60.001 Applied Deep Learning
Course Description
Deep neural networks have revolutionized the landscape of modern day AI. In this course, we will take an applied approach and dive into deep neural networks: concepts, how they work, and how the students can implement them for concrete, practical problems. Students are expected to gain experience in tackling a complete deep learning project in PyTorch, from data gathering and augmentation to implementing and running a deep neural network.

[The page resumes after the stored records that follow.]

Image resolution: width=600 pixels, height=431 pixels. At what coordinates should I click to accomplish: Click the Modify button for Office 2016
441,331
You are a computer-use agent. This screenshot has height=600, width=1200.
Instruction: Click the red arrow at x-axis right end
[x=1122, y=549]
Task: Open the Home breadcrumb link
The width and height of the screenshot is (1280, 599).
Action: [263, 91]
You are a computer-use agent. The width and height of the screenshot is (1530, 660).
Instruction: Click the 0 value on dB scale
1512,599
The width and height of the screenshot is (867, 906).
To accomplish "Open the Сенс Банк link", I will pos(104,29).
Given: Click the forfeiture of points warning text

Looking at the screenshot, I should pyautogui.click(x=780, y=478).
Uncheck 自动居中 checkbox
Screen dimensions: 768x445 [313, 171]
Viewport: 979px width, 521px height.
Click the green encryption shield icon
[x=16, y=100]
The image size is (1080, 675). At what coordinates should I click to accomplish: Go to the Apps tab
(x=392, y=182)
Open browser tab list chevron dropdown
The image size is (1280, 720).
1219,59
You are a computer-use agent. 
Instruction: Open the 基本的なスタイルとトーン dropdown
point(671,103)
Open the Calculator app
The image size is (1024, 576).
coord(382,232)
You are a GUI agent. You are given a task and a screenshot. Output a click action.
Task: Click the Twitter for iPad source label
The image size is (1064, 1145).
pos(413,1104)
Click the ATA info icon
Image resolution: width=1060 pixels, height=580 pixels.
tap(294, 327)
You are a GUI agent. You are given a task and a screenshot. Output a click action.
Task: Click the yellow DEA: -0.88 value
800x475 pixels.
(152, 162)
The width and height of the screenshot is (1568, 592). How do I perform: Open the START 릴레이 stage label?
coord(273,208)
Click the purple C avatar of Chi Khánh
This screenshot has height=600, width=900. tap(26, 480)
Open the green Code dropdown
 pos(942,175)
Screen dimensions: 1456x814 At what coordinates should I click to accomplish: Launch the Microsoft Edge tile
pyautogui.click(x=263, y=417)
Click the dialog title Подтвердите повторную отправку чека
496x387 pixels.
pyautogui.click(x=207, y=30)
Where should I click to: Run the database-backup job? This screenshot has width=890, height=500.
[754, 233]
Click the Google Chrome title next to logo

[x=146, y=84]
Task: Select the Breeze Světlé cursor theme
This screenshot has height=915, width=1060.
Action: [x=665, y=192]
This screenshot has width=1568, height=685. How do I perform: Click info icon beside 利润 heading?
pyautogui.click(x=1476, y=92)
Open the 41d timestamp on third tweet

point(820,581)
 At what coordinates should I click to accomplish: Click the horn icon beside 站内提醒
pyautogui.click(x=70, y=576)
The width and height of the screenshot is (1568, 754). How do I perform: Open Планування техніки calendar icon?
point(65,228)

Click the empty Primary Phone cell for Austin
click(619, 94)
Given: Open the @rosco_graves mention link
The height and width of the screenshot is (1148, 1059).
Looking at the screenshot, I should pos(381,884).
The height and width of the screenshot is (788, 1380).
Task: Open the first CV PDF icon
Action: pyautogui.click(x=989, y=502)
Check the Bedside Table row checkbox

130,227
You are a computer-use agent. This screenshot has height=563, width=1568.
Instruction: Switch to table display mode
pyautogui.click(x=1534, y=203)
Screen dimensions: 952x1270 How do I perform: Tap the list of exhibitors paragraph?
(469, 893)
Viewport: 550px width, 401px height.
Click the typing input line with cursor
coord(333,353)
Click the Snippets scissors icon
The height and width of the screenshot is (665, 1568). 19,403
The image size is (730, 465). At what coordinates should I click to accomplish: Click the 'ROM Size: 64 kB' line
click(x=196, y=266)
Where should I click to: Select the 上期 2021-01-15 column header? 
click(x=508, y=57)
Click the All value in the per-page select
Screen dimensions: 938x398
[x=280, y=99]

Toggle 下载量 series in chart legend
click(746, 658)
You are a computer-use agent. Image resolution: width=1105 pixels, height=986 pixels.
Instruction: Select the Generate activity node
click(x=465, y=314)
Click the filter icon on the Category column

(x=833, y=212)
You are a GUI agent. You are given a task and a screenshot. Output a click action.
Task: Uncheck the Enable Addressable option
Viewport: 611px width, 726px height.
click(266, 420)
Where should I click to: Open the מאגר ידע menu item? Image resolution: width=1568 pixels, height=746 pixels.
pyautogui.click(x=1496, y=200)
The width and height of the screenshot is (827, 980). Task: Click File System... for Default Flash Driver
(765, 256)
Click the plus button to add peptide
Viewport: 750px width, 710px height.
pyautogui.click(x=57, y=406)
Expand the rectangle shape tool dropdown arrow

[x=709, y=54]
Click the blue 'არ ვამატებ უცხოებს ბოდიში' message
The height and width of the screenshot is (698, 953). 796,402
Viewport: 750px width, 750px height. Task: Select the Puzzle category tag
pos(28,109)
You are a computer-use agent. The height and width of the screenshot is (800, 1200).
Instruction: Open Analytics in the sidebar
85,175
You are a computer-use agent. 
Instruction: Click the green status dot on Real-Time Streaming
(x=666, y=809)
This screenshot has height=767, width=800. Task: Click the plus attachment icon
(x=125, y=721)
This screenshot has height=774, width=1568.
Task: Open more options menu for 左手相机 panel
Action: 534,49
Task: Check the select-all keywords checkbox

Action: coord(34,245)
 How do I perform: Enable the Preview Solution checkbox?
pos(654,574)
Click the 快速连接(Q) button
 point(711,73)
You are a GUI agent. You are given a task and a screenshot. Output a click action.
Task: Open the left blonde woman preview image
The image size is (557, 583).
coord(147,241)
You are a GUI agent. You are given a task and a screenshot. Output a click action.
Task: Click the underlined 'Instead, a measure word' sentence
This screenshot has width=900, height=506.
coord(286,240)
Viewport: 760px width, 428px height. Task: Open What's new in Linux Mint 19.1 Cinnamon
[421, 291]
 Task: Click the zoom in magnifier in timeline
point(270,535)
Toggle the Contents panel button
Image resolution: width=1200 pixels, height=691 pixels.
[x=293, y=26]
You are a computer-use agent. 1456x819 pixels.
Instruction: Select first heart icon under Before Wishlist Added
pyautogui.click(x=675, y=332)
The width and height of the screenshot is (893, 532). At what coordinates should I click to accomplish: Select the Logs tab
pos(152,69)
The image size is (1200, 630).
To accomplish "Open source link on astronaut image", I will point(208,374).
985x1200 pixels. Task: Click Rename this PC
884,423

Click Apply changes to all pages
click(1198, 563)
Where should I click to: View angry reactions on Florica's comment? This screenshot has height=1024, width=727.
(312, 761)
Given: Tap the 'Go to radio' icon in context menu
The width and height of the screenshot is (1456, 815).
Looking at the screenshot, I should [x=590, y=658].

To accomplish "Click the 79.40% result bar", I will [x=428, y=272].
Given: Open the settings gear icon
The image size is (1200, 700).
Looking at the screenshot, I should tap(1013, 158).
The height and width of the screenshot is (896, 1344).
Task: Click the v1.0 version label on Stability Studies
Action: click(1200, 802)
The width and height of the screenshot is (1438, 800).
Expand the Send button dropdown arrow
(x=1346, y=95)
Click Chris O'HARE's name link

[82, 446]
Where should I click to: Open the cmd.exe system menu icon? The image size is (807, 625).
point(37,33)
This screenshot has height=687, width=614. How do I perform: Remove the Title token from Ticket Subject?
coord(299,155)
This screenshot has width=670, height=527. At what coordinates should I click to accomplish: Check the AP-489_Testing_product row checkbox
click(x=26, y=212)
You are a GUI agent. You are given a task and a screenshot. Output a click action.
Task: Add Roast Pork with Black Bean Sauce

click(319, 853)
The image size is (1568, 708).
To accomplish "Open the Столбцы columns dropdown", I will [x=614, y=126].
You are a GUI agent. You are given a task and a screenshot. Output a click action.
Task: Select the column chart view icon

They will learn fundamental concepts in machine learning and neural networks such as transfer learning, data loaders, and others.
Learning Objectives
- Be aware of the main goals of deep learning, its main application domains and current challenges
- Design and choose appropriate deep models for solving different types of predictive modelling problems
- Analyse model performance and interpret it to optimize performance
- Implement cutting edge deep learning models on a range of practical problems in PyTorch
- Explain the workings of neural networks and deep learning technologies
- Appreciate the technical skills necessary to be a capable deep learning scientist
Measurable Outcomes
- Identify important concepts and current challenges in deep learning
- Design model architectures for different applications with different modalities such as image, text and time series data
- Implement deep models in PyTorch
- Evaluate the performance of deep learning models and optimize their performance
- Explain the workings and pros/cons of different cutting-edge deep learning models
- Implement a fully working deep learning project from scratch including data processing and model optimization
Prerequisite
Mutually Exclusive Subject
Textbook(s) and/or Other Required Material
- Goodfellow, I., Bengio, Y., & Courville, A. (2016). Deep learning. MIT press.
- Zhang, A., Lipton, Z. C., Li, M., & Smola, A. J. (2021). Dive into deep learning. arXiv preprint arXiv:2106.11342.